[Start of Attachment]

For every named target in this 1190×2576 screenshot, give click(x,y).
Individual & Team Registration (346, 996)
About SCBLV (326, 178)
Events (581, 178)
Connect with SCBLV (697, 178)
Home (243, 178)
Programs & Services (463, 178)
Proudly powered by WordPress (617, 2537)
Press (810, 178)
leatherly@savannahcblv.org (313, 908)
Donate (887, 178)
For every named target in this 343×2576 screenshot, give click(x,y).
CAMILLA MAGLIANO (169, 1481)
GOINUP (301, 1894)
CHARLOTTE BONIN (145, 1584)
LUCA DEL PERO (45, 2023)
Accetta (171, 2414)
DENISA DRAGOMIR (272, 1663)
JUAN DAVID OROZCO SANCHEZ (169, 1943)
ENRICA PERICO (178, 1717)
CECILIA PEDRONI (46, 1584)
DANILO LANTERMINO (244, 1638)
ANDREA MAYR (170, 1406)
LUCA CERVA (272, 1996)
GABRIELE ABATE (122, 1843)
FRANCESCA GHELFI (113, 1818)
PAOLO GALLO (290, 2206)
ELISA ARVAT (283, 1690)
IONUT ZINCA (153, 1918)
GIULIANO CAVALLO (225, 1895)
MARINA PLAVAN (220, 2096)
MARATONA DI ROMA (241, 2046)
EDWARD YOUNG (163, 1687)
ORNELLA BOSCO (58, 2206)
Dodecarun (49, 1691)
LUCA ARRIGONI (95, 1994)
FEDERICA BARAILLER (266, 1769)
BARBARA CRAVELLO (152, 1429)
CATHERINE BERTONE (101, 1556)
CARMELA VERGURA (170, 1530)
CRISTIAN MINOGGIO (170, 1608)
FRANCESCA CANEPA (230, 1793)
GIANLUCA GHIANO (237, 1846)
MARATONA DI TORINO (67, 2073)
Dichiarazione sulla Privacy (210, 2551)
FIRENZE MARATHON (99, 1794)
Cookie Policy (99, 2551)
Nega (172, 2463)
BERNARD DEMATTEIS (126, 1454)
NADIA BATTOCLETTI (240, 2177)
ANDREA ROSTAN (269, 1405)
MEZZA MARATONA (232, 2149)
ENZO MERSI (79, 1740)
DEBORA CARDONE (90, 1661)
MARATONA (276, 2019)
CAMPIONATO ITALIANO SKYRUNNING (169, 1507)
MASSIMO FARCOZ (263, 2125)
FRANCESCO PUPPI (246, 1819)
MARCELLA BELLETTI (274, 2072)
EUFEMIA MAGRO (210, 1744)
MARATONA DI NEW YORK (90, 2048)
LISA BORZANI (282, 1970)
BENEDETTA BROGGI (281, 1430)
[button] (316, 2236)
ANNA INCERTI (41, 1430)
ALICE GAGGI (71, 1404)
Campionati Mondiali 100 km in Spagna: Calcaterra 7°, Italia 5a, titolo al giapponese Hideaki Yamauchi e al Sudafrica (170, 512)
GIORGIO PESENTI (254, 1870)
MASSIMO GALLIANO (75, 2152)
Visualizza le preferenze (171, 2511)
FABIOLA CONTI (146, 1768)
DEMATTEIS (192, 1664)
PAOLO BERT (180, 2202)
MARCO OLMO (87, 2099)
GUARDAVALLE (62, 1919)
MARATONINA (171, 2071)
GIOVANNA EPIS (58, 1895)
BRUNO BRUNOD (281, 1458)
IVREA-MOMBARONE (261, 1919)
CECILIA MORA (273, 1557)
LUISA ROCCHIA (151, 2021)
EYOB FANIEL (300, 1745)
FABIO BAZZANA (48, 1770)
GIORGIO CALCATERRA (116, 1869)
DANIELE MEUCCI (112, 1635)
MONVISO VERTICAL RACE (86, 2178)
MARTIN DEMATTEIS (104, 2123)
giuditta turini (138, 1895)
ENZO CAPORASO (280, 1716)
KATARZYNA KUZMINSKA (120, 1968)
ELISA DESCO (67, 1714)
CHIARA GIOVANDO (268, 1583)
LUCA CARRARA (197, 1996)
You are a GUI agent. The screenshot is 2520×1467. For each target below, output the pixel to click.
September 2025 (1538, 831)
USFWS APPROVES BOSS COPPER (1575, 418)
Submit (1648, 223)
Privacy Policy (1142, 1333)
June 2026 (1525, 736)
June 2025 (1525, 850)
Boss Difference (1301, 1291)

[End of Attachment]

ASSIGNMENT
Lines containing the word "Privacy": copy every one of them from the records above.

ANSWER
Dichiarazione sulla Privacy (210, 2551)
Privacy Policy (1142, 1333)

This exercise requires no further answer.